### WHAT YOU NEED TO DO
Show all the lines in the data below that include the word "computer".
---------- SOURCE MATERIAL ----------
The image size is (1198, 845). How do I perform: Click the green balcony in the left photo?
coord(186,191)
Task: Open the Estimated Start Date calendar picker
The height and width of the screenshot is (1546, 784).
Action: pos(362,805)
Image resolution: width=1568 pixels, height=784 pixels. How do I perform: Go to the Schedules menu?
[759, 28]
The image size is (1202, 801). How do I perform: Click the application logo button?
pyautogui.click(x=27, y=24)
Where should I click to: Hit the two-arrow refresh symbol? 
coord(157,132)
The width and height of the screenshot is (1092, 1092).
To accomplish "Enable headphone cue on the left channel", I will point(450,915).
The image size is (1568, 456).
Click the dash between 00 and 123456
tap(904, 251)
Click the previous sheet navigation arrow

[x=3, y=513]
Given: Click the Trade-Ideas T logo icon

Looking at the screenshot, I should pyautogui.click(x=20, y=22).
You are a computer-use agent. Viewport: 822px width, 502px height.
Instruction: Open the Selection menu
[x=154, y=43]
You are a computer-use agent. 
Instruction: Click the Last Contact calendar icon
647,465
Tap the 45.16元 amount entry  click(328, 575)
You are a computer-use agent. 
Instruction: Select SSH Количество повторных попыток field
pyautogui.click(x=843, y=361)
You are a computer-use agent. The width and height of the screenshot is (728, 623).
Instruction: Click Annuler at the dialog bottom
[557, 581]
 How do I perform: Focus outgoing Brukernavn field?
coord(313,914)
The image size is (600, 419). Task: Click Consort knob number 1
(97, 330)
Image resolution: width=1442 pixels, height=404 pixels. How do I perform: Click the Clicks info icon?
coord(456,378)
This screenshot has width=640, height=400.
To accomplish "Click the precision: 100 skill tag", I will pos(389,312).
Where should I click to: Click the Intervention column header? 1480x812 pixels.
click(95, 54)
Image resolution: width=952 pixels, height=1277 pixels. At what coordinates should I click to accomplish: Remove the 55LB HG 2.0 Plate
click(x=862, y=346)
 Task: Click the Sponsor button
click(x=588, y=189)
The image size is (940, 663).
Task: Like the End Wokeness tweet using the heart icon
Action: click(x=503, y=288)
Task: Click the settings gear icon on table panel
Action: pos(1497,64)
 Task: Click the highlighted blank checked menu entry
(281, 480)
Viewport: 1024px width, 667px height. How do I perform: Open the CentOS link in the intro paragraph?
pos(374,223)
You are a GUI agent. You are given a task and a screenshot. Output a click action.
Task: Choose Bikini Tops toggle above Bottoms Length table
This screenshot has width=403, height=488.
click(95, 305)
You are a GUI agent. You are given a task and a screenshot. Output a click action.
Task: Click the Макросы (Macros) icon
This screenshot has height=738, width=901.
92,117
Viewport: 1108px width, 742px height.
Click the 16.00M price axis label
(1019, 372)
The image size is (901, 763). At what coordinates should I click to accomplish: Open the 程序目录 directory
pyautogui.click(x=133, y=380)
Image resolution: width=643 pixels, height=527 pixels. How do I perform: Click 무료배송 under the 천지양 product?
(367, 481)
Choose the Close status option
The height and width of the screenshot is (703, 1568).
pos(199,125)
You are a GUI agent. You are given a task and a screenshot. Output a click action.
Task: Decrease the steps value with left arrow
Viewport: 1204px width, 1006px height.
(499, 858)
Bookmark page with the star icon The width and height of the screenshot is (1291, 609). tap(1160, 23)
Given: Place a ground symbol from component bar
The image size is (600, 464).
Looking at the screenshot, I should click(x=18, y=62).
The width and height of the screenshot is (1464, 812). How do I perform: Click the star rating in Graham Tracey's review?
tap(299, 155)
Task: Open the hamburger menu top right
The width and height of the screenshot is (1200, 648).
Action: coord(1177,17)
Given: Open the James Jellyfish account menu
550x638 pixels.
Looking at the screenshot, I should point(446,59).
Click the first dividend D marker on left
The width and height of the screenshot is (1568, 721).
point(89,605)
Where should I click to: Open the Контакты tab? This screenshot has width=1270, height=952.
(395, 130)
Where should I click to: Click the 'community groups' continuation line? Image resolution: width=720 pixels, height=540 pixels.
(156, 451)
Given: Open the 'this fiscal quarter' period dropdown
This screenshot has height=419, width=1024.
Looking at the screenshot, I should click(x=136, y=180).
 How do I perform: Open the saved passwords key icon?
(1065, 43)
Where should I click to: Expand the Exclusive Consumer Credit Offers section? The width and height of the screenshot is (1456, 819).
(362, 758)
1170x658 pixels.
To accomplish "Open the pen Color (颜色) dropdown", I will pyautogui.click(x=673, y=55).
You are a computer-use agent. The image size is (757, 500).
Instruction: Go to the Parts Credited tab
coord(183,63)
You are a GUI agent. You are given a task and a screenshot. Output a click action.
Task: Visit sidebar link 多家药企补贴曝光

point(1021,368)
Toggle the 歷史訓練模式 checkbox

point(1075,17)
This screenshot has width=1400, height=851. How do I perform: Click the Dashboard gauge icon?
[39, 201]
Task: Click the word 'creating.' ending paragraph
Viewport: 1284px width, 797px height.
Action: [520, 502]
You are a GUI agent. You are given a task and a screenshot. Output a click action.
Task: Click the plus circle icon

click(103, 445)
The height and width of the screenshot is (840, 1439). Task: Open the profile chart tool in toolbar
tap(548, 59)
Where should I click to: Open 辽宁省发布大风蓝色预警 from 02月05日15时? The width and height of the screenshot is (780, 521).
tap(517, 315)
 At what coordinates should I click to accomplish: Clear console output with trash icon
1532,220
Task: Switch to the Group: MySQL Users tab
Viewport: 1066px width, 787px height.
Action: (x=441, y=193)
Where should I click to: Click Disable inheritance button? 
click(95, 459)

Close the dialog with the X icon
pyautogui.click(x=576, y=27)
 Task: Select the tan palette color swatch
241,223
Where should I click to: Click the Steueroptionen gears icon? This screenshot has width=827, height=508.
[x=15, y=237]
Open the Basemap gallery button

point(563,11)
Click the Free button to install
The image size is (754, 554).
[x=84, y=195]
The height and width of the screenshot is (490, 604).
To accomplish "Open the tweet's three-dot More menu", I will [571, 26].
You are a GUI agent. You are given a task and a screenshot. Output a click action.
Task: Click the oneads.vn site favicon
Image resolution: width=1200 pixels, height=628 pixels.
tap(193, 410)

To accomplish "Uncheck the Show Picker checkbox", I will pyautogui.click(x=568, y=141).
----------
### SOLUTION FOR THIS TASK
You are a computer-use agent. Viewport: 822px width, 502px height.
You are a computer-use agent. 
You are a computer-use agent. 
You are a computer-use agent. The width and height of the screenshot is (728, 623).
You are a computer-use agent. The image size is (757, 500).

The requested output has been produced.